Dear Reader,

There was a Facebook post the other day, lamenting the hypocrisy of coaches.

Coaches don’t practice what they preach the post said, and generally pointed out a few more obnoxious tendencies we often see in those marketing themselves as coaches.

Unfortunately, coaching is an unregulated industry, which means the word can cover all manner of sins.

To help those who struggle with this, the PrisMind team decided to put together a guide to bad coaching.

The following are a few ways to know if you are not receiving good coaching services.

Firstly, life coaching isn’t therapy.

We aren’t trained and do not have the qualifications to treat mental illness, especially suicide.

Like therapy, we deal with emotions, but a good coach should know when they are out of their depth and advise you to seek mental health assistance.

According to celebrity coach, Tony Robbins, therapy is designed to heal – therapists are after all, medical professionals.

Coaches, on the other hand, help you plan actions going forward – and identify what emotions or internal challenges that could hold you back.

If you’re coping with serious emotional or mental trauma or an illness such as clinical depression or an anxiety disorder, and your coach is not referring you to a mental health professional, that is a definite red flag.

Secondly, life coaching is not consulting. The idea of coaching is to tap potential within yourself – answers that are already there. Your coach should not tell you what to do or decide what you talk about: it should be about your agenda and your thoughts.

Many who call themselves life coaches and spend their coaching sessions doling out advice are actually trainers or consultants. These are usually the ones that promise to give you the “top success secrets” and changes your lives in an hour.

If it sounds too good to be true, it probably is.

Coaching is designed make you aware of the things you may not notice about yourself and to challenge you in a gentle and safe way.

A good life coach will reflect your blind spots back to you – those things you tend to gloss over.
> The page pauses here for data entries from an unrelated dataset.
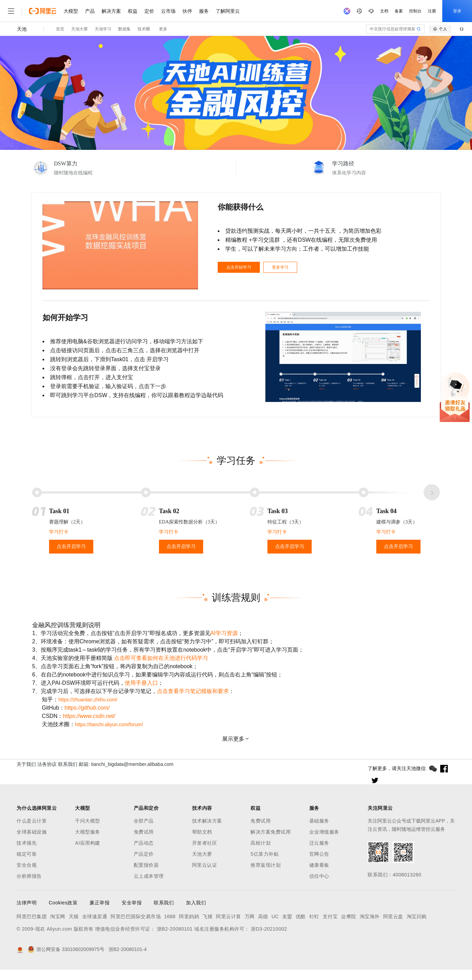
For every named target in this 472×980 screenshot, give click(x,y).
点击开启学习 (71, 546)
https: (87, 708)
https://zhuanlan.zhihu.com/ (88, 700)
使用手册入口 (141, 683)
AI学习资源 (224, 633)
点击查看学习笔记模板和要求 (193, 691)
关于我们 (26, 768)
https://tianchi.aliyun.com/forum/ (109, 724)
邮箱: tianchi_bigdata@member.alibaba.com (140, 768)
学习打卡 (59, 532)
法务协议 (59, 768)
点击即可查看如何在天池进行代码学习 (161, 658)
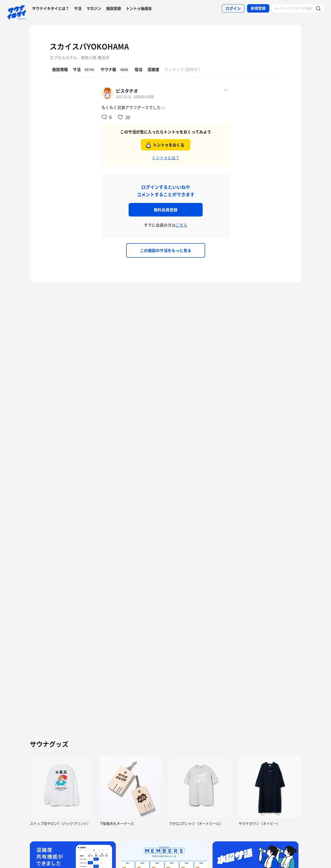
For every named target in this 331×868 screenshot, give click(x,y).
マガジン (94, 8)
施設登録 (113, 8)
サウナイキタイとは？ (51, 8)
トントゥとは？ (166, 157)
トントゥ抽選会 (139, 8)
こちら (181, 225)
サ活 (78, 8)
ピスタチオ (127, 91)
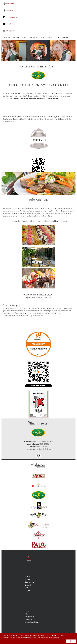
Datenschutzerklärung (32, 622)
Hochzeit (16, 37)
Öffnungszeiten (30, 582)
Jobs (26, 614)
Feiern (24, 37)
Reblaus (49, 37)
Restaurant (6, 37)
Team (27, 588)
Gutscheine (10, 10)
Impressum (29, 620)
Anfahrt (27, 580)
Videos (27, 611)
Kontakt (27, 577)
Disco (42, 37)
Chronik (27, 590)
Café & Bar (33, 37)
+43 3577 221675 (12, 17)
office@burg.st (11, 24)
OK (71, 641)
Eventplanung (29, 616)
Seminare (65, 37)
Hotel (57, 37)
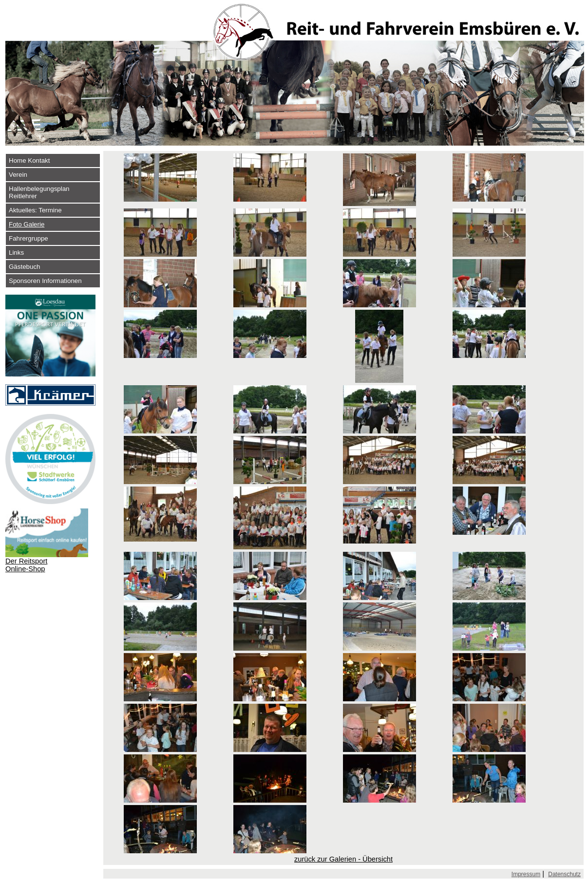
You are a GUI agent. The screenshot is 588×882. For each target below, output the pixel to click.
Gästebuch (24, 266)
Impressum (526, 874)
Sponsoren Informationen (45, 281)
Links (16, 252)
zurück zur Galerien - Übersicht (343, 859)
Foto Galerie (26, 224)
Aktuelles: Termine (35, 210)
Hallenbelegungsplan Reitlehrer (39, 192)
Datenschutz (564, 874)
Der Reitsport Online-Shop (26, 565)
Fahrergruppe (28, 238)
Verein (18, 174)
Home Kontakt (29, 160)
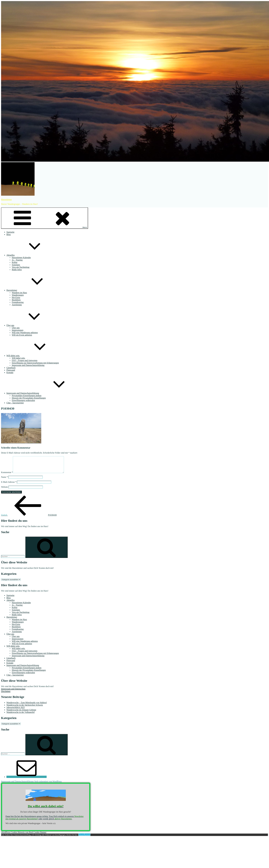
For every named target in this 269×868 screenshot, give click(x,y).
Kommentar (7, 475)
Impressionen (18, 330)
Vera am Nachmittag (21, 267)
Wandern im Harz (19, 292)
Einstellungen (84, 838)
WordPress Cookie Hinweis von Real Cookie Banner (24, 835)
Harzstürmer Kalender (21, 257)
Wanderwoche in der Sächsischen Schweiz (25, 708)
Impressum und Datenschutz (13, 692)
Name (4, 480)
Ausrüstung (16, 305)
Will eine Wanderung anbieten (25, 333)
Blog (8, 234)
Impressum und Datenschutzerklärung (28, 365)
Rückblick (16, 300)
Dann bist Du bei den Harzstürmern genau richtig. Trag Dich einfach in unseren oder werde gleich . (44, 821)
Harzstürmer (6, 199)
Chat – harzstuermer (15, 403)
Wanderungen (18, 295)
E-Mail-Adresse (9, 485)
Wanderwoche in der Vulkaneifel (21, 715)
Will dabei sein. (33, 355)
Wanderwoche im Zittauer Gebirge (21, 713)
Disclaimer (6, 694)
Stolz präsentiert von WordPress (48, 784)
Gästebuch (11, 368)
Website (4, 490)
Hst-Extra (16, 297)
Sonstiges (16, 265)
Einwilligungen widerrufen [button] (23, 400)
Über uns (30, 325)
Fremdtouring (18, 302)
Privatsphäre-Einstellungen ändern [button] (27, 395)
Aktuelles (31, 255)
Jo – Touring (17, 260)
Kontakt (10, 372)
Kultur (14, 262)
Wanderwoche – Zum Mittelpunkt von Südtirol (26, 706)
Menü (44, 218)
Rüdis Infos (16, 270)
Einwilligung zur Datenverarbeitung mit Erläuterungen (35, 363)
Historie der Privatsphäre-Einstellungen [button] (29, 398)
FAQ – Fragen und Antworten (25, 360)
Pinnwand (11, 370)
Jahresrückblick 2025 (15, 711)
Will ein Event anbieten (22, 335)
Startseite (10, 232)
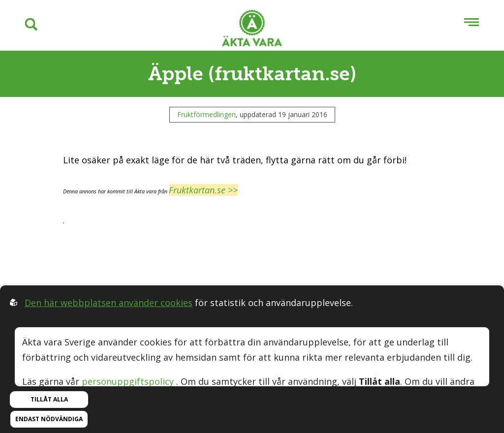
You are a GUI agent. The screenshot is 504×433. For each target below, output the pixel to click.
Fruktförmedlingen (206, 114)
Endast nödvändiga (49, 419)
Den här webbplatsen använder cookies (108, 303)
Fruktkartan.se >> (203, 190)
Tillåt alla (49, 399)
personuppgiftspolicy (127, 381)
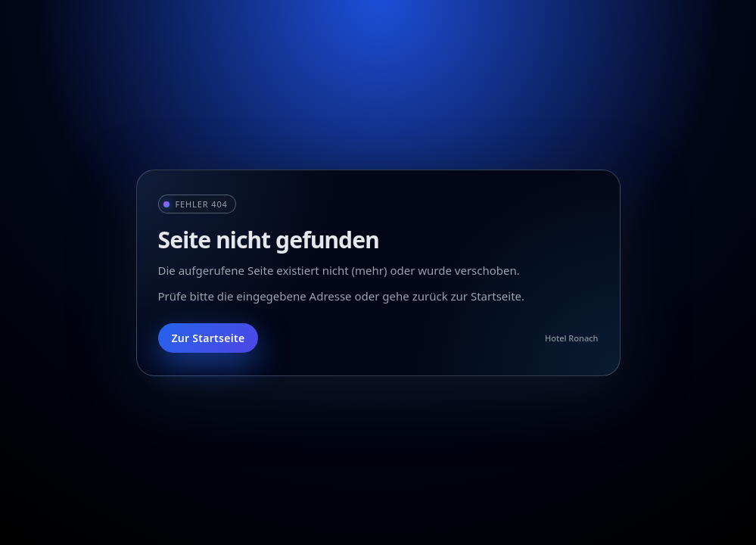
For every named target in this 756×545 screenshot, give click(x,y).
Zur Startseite (208, 338)
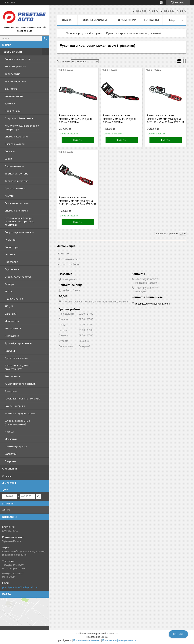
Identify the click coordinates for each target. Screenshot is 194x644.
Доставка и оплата (70, 259)
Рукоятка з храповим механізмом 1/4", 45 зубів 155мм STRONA (119, 119)
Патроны (10, 461)
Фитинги (10, 254)
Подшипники (12, 111)
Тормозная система (16, 174)
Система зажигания (16, 136)
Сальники (10, 314)
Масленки (11, 439)
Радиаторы (11, 247)
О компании (9, 468)
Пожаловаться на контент (87, 640)
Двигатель (11, 88)
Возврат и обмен (68, 264)
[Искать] (45, 38)
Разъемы (10, 351)
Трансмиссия (12, 74)
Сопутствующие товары (19, 232)
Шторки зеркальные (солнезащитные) (17, 422)
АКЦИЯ (9, 306)
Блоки (8, 159)
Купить (78, 140)
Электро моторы (15, 144)
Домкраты (11, 391)
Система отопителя (16, 210)
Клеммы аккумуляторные (20, 413)
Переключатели (14, 166)
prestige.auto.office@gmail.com (20, 587)
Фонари (9, 284)
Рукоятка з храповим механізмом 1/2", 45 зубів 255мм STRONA (75, 119)
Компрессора (13, 328)
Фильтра (10, 240)
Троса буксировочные (18, 343)
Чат (178, 634)
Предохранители (15, 188)
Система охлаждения (17, 59)
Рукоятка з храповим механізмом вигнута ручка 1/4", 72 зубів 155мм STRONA (78, 201)
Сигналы (10, 151)
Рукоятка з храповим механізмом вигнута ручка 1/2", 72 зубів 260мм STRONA (166, 119)
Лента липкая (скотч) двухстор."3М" (17, 367)
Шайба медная (14, 299)
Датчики (10, 104)
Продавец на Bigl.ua (97, 637)
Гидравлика (12, 269)
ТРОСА (8, 292)
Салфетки (10, 454)
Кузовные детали (15, 81)
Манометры (12, 321)
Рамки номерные (15, 406)
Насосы (9, 432)
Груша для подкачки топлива (22, 398)
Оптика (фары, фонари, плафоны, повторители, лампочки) (19, 221)
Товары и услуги (12, 52)
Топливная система (16, 181)
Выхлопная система (17, 203)
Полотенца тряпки (16, 446)
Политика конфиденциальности (119, 640)
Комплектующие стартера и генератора (22, 127)
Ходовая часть (14, 96)
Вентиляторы (13, 376)
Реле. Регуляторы (15, 66)
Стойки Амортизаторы (18, 276)
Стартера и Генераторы (19, 118)
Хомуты (9, 196)
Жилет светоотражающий (20, 384)
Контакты (151, 20)
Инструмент (12, 336)
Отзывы (7, 476)
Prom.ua (113, 634)
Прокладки (11, 262)
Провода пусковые (16, 358)
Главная (67, 20)
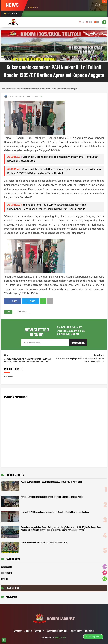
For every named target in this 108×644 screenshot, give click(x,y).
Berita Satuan (22, 312)
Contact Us (39, 631)
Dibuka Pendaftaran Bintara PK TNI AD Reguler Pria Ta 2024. (44, 543)
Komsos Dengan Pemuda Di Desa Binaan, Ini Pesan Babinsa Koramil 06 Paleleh (52, 497)
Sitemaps (18, 631)
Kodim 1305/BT (60, 638)
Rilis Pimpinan (7, 573)
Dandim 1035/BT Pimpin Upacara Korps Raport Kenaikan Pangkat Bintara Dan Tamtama (55, 512)
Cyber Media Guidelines (57, 631)
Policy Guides (76, 631)
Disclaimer (89, 631)
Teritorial (5, 579)
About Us (28, 631)
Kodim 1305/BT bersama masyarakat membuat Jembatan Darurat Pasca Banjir (52, 482)
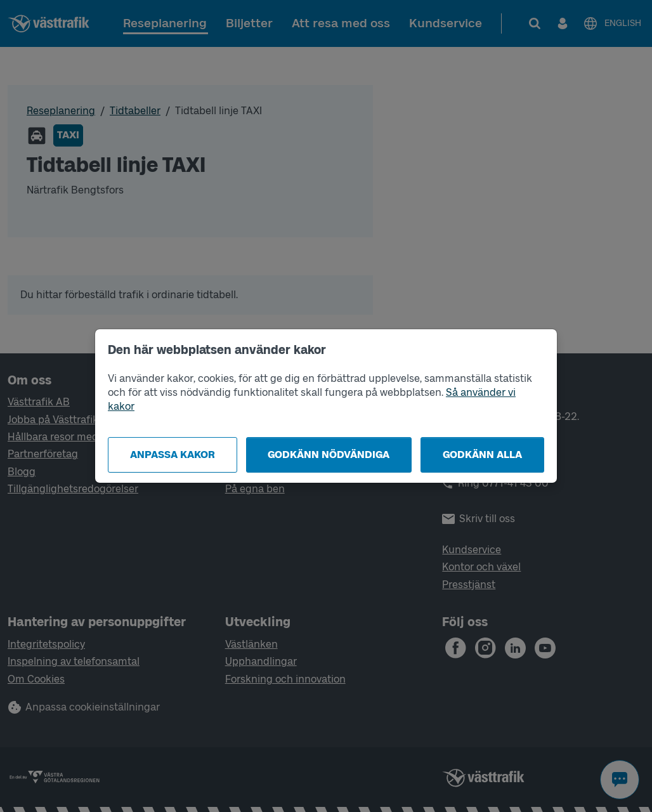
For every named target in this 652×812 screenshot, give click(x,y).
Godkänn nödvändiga (329, 454)
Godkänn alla (482, 454)
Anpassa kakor (173, 454)
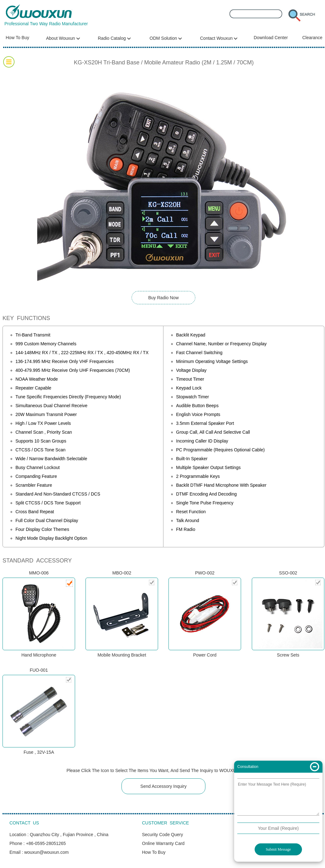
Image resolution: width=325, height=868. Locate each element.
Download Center (270, 37)
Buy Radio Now (163, 298)
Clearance (313, 37)
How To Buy (17, 37)
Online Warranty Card (163, 843)
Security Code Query (162, 834)
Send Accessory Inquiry (163, 786)
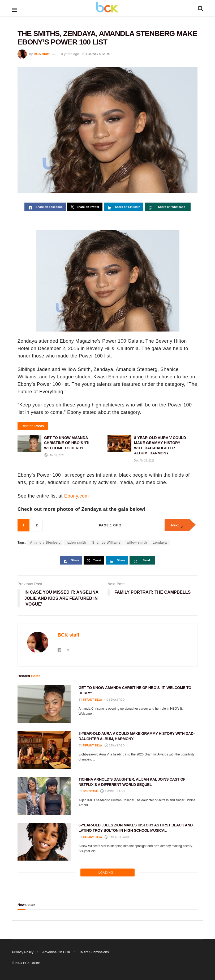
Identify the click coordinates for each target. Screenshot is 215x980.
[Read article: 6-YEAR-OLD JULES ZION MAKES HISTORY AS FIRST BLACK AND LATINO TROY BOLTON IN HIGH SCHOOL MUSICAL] (44, 842)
They will share their observations and feedback on what they see. They will ask you the questions you won’t ask yourself because it feels scary to get there.

The feedback should be free of the coach’s personal biases, judgements and experience of the situation.

Finally, while all or at least most life coaches will take the step to say that you’re in a safe space, do all of them actually provide it?

The coach must not be attached to any specific outcome for you. For the purpose of this exercise, they are simply a vessel – the less their own personality appears, the better.

Coaching is not about what them and they do, it is about you. Hidden within the concept of coaching is this beautiful belief in the human potential to tackle problems.

A good coach will never try to what you’re going through to something in their own life.

How many times have you told someone about an experience or feeling and had them respond with “I know exactly what it feels like,” only to go on to describe a situation which is nothing like yours?

How many times has someone offered you unsolicited advice and been very pushy about you taking it?

It is aggravating right?

Well, you shouldn’t need to pay someone to do that – you have plenty of people willing to do that for free!

A good coach may occasionally share a personal example but should do so without any attachment to your acceptance of it. They should certainly not be pushy about what they think you should do.

If you choose to work with a life coach, pick one who resonates with you and gives you the space to be vulnerable. Pick one who makes you feel empowered, not judged.

Pick one who brings out your best, not your worst.